- Outfielder
- Born: February 5, 1905 San Juan, Puerto Rico
- Died: December 4, 1967 (aged 62) San Juan, Puerto Rico
- Batted: RightThrew: Right

Negro league baseball debut
- 1929, for the Lincoln Giants

Last appearance
- 1934, for the Bacharach Giants
- Stats at Baseball Reference

Teams
- Lincoln Giants (1929); Cuban Stars (East) (1931, 1934); Bacharach Giants (1934);

= Monchile Concepción =

Puerto Rican baseball player (born 1905)

Ramón Concepción Ramos (February 5, 1905 – December 4, 1967), nicknamed "Monchile", was a Puerto Rican outfielder in the Negro leagues between 1929 and 1934.

A native of San Juan, Puerto Rico, Concepción made his Negro leagues debut in 1929 with the Lincoln Giants.
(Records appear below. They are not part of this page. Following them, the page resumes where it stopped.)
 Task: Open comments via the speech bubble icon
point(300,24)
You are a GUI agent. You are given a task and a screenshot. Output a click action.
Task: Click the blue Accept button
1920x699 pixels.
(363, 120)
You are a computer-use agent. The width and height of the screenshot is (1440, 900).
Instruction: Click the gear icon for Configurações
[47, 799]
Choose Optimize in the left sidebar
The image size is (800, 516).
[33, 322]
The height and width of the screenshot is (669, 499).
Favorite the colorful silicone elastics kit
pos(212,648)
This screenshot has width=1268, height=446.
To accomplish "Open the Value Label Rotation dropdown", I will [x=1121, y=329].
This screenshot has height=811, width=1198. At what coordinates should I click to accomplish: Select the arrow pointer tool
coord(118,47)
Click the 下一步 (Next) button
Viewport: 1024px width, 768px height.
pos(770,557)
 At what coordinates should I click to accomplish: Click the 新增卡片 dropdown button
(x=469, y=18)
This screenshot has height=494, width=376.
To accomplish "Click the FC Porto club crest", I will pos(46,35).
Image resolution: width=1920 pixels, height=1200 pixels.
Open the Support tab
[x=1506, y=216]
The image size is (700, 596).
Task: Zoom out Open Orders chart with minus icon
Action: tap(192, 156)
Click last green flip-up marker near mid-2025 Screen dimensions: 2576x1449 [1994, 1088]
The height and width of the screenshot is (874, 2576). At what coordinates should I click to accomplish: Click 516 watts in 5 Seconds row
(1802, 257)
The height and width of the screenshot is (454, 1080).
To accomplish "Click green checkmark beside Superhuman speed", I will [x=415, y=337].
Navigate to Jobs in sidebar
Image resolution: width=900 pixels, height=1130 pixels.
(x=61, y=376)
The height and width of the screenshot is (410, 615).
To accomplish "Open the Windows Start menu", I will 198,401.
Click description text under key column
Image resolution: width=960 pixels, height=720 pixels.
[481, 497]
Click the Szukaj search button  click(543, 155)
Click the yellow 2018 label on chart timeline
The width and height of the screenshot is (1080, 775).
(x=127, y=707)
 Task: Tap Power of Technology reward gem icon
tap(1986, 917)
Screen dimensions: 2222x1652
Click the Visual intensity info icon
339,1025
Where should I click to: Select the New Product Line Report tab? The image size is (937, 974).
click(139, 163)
He went on to play for the Cuban Stars (East) and the Bacharach Giants.

Concepción managed the Puerto Rico national baseball team at the 1953 Amateur World Series, held in Venezuela. The tem, which included Felle Delgado (as a coach) and future major leaguer Félix Torres, finished in sixth place.

He died in San Juan in 1967 at age 62.